The management of acute and chronic pain in the community
Ruth Day, MA, RN.
Nurse Consultant, Pain Management, Luton and Dunstable NHS Trust Hospital, Luton, Bedfordshire and the University of Luton
In her story about living with, and in, pain Judith Thwaite wrote: 'Thank God it is not possible to relive the acuteness of pain' (Thwaite, 1998). And Albert Schweitzer's experiences led him, back in 1937, to write 'Pain is a more terrible Lord of Mankind than Death itself' (Schweitzer, 1937). Whether we like it or not, pain is an experience that almost everybody will have at some time. Many will manage it themselves but a significant number will seek advice from their GP, a nurse or the local pharmacist. This paper will look at the broad areas of pain in the community and, through specific examples, suggest some ways that nurses can help patients manage their pain. The area of pain relief in cancer will not be covered, although the approaches covered here could be applied in that field.Acute pain is defined by the International Association for the Study of Pain (IASP) as: 'Pain of recent onset and probable limited duration. It usually has an identifiable temporal and causal relationship to injury and disease' (IASP, 1986). Presentation of acute pain in the community can often mean a visit to the accident and emergency (A&E) department (for acute abdominal pain or cardiac pain) but there are a number of clinical situations in which the acute pain is best managed by the primary care team. A good example would be that of simple, or mechanical, back pain.
It is estimated that 80% of people in the UK will develop back pain at some point in their lives. Of these, 90% will improve within 12 weeks. Patients coming to see the GP with back pain need careful screening to ensure that nerve root pain or any suspected serious pathology is not present. However, Waddell states that 93% of patients who present with back pain will fall into the category of mechanical, musculoskeletal back pain (Waddell et al, 1999; Bartley and Coffey, 2001). The Royal College of General Practitioners has published guidelines to assist in the management of these patients (Waddell et al, 1996). This document should be readily available in every GP surgery.

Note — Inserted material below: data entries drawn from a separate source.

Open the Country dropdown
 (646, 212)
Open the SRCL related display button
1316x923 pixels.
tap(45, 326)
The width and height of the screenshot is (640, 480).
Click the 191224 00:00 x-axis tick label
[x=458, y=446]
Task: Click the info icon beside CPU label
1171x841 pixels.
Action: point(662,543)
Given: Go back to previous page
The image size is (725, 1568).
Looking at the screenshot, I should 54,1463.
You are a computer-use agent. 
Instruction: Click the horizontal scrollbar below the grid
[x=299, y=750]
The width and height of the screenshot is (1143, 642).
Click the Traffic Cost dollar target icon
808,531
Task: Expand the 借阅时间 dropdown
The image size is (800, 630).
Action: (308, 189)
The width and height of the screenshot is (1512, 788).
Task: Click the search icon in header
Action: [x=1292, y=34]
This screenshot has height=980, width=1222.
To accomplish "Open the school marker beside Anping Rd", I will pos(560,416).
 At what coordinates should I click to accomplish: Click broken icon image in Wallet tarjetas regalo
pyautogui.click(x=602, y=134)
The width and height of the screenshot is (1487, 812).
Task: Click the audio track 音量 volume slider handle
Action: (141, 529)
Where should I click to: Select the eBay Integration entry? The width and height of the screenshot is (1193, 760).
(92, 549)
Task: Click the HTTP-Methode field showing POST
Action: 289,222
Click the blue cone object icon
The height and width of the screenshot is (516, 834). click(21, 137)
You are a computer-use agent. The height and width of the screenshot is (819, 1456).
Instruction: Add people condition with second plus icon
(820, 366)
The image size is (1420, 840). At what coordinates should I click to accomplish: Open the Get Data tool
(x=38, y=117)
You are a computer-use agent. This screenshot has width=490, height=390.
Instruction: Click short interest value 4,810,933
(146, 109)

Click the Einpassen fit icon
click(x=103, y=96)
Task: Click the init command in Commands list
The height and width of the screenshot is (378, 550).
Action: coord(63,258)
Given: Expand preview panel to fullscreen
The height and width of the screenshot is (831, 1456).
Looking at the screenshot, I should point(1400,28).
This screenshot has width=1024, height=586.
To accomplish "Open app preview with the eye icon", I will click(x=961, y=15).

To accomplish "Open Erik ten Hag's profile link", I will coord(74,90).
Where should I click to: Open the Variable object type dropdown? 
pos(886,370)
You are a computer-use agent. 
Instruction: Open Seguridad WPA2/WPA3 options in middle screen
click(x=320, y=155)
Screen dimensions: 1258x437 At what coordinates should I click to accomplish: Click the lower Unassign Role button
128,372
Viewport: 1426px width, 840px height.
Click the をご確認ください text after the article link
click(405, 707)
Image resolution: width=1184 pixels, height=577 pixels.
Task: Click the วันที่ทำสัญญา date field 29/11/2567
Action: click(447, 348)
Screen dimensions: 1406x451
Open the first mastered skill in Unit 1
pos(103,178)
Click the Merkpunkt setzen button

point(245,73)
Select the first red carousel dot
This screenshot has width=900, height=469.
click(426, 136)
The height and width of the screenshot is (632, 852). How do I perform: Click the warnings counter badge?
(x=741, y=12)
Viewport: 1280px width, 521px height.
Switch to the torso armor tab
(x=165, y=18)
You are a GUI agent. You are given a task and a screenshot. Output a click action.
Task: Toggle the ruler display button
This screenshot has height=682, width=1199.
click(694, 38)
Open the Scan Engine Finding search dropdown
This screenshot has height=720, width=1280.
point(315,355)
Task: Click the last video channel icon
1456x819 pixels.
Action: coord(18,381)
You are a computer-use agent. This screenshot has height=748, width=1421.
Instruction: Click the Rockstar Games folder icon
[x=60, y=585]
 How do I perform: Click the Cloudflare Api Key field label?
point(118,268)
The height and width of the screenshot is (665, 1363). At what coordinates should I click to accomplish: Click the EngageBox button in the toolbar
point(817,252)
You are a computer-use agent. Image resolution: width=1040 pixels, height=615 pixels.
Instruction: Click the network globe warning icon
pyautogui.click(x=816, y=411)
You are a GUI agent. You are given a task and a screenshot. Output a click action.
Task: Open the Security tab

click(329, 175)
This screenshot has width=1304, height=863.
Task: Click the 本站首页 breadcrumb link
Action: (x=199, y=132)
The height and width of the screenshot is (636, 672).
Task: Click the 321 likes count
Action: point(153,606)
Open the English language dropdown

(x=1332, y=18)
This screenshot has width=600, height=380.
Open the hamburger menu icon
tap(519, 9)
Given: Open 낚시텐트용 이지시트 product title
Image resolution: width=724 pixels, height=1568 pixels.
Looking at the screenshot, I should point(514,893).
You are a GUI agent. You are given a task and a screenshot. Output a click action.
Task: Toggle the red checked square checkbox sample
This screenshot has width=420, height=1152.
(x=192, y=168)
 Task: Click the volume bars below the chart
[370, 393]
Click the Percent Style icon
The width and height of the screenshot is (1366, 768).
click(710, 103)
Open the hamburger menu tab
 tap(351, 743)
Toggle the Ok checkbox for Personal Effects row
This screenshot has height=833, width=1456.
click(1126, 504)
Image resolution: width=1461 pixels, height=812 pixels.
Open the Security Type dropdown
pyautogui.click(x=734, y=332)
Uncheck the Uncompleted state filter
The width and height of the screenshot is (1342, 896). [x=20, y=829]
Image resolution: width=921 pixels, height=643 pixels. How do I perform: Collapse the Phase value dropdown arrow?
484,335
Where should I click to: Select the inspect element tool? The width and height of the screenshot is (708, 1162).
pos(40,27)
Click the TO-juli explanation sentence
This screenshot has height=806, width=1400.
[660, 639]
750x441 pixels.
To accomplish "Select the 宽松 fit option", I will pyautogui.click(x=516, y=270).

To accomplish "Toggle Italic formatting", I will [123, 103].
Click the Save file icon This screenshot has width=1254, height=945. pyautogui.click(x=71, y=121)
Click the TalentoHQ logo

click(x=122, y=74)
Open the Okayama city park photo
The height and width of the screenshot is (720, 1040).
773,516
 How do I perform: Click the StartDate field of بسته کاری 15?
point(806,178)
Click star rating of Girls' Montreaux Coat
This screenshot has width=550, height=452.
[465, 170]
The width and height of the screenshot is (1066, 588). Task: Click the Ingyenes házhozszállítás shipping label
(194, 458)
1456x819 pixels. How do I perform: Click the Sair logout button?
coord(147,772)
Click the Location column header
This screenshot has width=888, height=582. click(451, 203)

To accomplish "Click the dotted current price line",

Chronic, non-malignant pain is particularly challenging and an analysis undertaken by Potter in 1990 showed that, of 1000 consultations with a GP, 11.3% were for pain that had lasted more than three months. The IASP defines it as 'pain lasting for a long period of time. It usually persists beyond the time of healing of an injury and there is frequently no identifiable cause' (IASP, 1986). Chronic pain includes not only low back pain but also conditions such as arthritis, diabetic neuropathy, trigeminal neuralgia, post-surgical pain and ischaemic pain. It is clearly beyond the remit of this paper to consider all these and many will benefit from specialist input from a pain clinic.
Osteoarthritis is the most common form of arthritis and is a leading cause of disability in older people. Rheumatoid arthritis is an inflammatory condition of the joints and tendons but it also has systemic features. Table 2 compares and contrasts these two forms of arthritis.
Nurses need to be aware of the input of other health-care professionals in the treatment of these conditions. Physiotherapists, occupational therapists, chiropractors and others can all play some part in the management of pain in patients in the community. Part of working as a multidisciplinary team involves understanding each other's roles - therefore enabling appropriate referrals. The emotional support that nurses can give this patient group is immense and an integral part of their pain management. On occasions input from a psychologist is appropriate and valuable (Eccleston, 2001).
Frequently, advice may be sought from the nurse about painkillers. Both chronic and acute pain are often dealt with using a variety of analgesic drugs and nurses need to develop skills in assisting patients in making sound choices in the use of their medicines. A multi-modal, or balanced, approach to analgesic therapy is often the best (Day, 1998).
It is clear that the nurse is in a key position to make a sound pain assessment and to suggest therapies which may cross professional boundaries. As pain is a multi-modal experience it should come as no surprise that effective pain management needs a multi-professional approach.